In un contesto internazionale segnato da crisi geopolitiche ed energetiche ricorrenti, la transizione verso le fonti rinnovabili e l’efficienza energetica resta una delle principali leve strategiche per l’Italia. A sottolinearlo è Alfredo Becchetti, presidente GSE, che inquadra l’attuale fase come parte di un percorso ormai strutturale.

“La geopolitica internazionale è in grande crisi da molti anni e abbiamo vissuto diversi shock energetici e geo-energetici”, osserva Becchetti. “L’Italia ha reagito molto bene e la crescita della produzione di energia rinnovabile rappresenta una risposta concreta alle esigenze del Paese”.

Secondo il GSE, la transizione energetica non può però basarsi su un’unica fonte. Il sistema resta necessariamente un mix, ma con una direzione chiara: aumentare il peso delle rinnovabili e ridurre la dipendenza dalle fonti fossili.

“C’è bisogno di un mix energetico che includa anche altre fonti”, spiega, “ma l’obiettivo deve essere quello di implementare il più possibile le rinnovabili e incentivare l’efficientamento energetico”.

Un passaggio chiave riguarda anche la stabilità economica. Ridurre la dipendenza dalle importazioni energetiche significa infatti limitare l’esposizione alla volatilità dei prezzi internazionali.

“Questo ci consentirà di essere più autonomi e di non subire le variazioni del costo dell’energia a livello internazionale”, sottolinea Becchetti.

In questo scenario, anche il gas continua a giocare un ruolo di transizione, seppur cambiato rispetto al passato. “In questo momento il gas è diventato un abilitatore importante per l’accelerazione delle fonti rinnovabili”, afferma.

Ma la transizione non è solo tecnologica o regolatoria: richiede anche un cambiamento culturale. “È un processo non solo tecnico e amministrativo, ma anche psicologico”, spiega Becchetti. “Bisogna far comprendere a imprese e cittadini che le rinnovabili possono essere anche uno strumento economico”.

L’utilizzo di strumenti contrattuali di lungo periodo, come i Power Purchase Agreement, può infatti garantire stabilità dei costi e maggiore capacità di programmazione per le imprese, mentre le famiglie possono beneficiare di tariffe più prevedibili.

“Le imprese possono avere un costo dell’energia fisso per lungo tempo e fare programmazione, le famiglie possono contare su contratti con costi predeterminati”, evidenzia.

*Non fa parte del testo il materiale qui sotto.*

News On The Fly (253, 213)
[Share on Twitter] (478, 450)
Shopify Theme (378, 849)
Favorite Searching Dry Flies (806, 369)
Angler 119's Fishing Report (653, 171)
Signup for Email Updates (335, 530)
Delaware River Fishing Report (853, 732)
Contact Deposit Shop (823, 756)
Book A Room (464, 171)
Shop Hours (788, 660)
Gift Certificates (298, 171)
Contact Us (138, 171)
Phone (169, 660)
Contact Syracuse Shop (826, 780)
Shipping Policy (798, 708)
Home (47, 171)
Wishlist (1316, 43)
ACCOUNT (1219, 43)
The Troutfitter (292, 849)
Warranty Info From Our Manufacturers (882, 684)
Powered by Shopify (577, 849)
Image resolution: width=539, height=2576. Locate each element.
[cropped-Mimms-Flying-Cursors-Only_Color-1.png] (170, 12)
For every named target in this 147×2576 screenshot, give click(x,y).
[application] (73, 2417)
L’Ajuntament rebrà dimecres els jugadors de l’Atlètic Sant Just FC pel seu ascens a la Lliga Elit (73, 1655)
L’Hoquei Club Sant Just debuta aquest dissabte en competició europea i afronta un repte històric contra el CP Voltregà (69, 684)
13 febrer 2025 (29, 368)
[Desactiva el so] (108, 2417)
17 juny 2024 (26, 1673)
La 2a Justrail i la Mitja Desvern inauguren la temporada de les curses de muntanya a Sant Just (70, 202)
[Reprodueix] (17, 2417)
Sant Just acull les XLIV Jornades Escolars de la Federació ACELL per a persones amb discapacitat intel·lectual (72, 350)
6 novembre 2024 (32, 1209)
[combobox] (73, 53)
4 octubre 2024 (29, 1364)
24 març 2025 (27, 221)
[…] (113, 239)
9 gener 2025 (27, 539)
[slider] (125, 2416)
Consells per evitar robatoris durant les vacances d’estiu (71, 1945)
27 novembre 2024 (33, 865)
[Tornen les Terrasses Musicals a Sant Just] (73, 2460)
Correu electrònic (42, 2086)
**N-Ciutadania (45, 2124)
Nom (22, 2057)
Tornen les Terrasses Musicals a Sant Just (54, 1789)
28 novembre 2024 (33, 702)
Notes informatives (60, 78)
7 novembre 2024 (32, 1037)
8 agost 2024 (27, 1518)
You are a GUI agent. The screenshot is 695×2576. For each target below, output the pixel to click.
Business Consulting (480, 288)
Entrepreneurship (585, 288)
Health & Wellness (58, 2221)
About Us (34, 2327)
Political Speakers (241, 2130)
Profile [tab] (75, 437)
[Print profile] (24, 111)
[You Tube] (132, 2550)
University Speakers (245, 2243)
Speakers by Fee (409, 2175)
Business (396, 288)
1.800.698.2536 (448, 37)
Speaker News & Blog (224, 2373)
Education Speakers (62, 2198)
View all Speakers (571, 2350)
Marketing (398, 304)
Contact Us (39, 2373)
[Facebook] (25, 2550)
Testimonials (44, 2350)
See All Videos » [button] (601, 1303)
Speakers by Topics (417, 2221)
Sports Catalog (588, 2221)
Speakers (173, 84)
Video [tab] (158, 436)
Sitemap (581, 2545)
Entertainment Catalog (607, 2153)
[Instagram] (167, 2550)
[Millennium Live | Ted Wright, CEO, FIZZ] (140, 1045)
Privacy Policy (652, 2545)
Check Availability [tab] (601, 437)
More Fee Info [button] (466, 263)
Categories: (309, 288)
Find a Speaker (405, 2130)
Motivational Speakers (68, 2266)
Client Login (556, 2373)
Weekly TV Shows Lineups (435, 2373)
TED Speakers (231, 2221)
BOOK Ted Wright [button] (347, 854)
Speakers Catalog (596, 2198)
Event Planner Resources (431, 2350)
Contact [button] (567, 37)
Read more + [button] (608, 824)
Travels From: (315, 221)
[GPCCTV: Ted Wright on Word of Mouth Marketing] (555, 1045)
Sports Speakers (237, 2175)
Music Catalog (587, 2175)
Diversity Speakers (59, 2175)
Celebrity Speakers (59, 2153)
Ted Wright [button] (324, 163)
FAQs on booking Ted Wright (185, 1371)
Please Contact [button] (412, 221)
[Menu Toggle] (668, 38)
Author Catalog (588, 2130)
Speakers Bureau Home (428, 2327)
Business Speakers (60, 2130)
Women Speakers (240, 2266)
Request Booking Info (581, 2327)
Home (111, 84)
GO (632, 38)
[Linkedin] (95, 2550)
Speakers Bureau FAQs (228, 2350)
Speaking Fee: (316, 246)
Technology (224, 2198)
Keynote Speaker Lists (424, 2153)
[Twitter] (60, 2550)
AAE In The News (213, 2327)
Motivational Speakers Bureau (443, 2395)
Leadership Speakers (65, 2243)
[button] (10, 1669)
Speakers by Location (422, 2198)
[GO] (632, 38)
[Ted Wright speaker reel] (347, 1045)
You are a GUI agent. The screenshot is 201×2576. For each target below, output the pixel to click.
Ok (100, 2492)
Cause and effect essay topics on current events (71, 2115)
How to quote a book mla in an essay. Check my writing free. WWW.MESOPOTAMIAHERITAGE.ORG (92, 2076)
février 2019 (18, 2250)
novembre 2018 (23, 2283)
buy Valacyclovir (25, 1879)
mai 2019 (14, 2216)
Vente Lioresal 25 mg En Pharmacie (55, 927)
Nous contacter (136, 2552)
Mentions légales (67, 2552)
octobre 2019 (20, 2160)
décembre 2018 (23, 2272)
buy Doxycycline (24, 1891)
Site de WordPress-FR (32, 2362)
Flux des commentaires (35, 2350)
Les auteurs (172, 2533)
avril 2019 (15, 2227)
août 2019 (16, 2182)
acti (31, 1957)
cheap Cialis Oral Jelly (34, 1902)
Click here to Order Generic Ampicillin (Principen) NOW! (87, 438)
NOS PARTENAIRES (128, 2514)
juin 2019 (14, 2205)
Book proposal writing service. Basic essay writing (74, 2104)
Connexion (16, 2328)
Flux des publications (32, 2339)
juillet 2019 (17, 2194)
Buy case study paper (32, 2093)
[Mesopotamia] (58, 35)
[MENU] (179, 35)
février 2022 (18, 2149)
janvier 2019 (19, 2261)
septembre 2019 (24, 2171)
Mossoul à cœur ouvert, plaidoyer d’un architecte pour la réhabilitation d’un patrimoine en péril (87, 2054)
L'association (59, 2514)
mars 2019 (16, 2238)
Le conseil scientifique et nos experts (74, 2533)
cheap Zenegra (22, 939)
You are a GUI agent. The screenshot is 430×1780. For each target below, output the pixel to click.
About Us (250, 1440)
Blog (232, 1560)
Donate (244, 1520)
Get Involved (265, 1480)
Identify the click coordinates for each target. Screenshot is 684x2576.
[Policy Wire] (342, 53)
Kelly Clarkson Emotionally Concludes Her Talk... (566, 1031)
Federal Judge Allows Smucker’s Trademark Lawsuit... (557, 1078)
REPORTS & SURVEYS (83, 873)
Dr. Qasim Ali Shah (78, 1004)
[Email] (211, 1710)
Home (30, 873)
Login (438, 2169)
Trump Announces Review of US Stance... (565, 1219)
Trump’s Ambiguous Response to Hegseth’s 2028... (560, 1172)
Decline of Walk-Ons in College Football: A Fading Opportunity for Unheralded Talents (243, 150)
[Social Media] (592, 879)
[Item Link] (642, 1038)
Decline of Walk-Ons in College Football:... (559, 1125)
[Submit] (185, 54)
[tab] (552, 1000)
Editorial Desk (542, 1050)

Il GSE è impegnato anche sul fronte dell’accompagnamento agli operatori e alla pubblica amministrazione, con attività di formazione e supporto tecnico.

“Abbiamo fatto molti webinar e creato rapporti di tutoraggio con Comuni, Regioni e imprese”, ricorda Becchetti. “L’obiettivo è fornire risposte rapide alle difficoltà legate alle procedure”.

Tra gli strumenti operativi citati anche la piattaforma Sviluppo Sostenibile Energia, pensata per semplificare il dialogo tra imprese e amministrazione e chiarire le procedure necessarie per gli interventi.

“È una piattaforma che consente alle imprese di avere risposte immediate sul piano amministrativo e sulle procedure semplificate”, spiega.

In conclusione, il messaggio del GSE è netto: le rinnovabili non sono solo una scelta ambientale, ma una leva economica e strategica per il Paese.

“Le energie rinnovabili vanno sviluppate perché sono uno strumento di miglioramento del consumo e dell’economia nazionale”, conclude Becchetti.